This former voter of the classic conservative right describes the difference between the elected president and former president Mauricio Macri: “Do you want me to tell you in Spanish?” Eggs! Another way of approaching things has already been said [Milei] “It won’t be gradual.”

Since this Monday is a public holiday in Argentina to celebrate Sovereignty Day, the banks, the stock exchange… are closed. Therefore, only on Tuesday will it be possible to measure the impact of the victory of this candidate, who proposes such radical measures as the abolition of the central bank and dollarization as central components of his recipe for normalizing an economy that has been sliding from crisis to crisis for decades.

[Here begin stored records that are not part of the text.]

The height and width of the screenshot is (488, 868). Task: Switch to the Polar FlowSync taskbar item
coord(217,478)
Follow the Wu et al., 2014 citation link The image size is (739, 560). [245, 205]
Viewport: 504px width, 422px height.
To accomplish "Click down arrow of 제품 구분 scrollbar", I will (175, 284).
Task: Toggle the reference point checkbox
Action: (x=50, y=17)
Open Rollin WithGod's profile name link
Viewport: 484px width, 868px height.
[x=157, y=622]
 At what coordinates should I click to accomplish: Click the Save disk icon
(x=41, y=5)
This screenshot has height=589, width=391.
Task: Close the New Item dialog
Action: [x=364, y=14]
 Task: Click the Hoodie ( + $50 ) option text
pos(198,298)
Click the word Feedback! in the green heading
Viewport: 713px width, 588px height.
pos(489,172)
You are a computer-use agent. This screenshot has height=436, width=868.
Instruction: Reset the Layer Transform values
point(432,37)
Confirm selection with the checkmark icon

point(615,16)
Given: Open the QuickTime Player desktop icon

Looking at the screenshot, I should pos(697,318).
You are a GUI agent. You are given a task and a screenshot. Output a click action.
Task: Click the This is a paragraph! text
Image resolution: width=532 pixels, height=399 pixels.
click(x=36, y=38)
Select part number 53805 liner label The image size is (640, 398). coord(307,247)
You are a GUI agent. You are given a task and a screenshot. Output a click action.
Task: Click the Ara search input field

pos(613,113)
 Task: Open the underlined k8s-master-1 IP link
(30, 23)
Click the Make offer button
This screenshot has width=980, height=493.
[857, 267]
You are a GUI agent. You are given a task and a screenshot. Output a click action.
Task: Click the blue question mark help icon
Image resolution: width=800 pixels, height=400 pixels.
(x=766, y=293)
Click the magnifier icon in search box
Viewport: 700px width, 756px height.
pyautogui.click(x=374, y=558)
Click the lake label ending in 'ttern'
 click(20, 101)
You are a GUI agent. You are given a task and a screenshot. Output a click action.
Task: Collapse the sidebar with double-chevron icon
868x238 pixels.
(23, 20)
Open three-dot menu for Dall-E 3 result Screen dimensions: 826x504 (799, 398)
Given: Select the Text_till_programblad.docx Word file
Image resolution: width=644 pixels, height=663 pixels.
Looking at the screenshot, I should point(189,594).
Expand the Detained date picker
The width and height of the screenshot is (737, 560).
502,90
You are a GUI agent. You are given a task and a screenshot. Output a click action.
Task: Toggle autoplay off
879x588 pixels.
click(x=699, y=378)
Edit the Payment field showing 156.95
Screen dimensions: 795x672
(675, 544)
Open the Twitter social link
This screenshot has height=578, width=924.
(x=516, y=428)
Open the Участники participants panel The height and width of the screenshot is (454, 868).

A few blocks from Mileis Hotel is Florida Street, the epicenter of the irregular dollar exchange. Irregular, but tolerated by everyone and known to every tourist. It is the first place many go to before the Colón Theater, Plaza de Mayo or Bombonera Stadium to stock up on pesos at the blue dollar price, as they call it here: 950 pesos for a dollar. The official exchange rate is almost three times lower, namely 369 pesos. Juliette, 35 years old, is what the locals call a small tree, one of those people who search for customers among passers-by by shouting “change, dollars, exchange house.” He hopes that there will be no sudden movements on Tuesday when the stock market opens, so as not to deter those who buy or sell currencies. But he claims to have no idea what could happen. Economic uncertainty is part of everyday life here.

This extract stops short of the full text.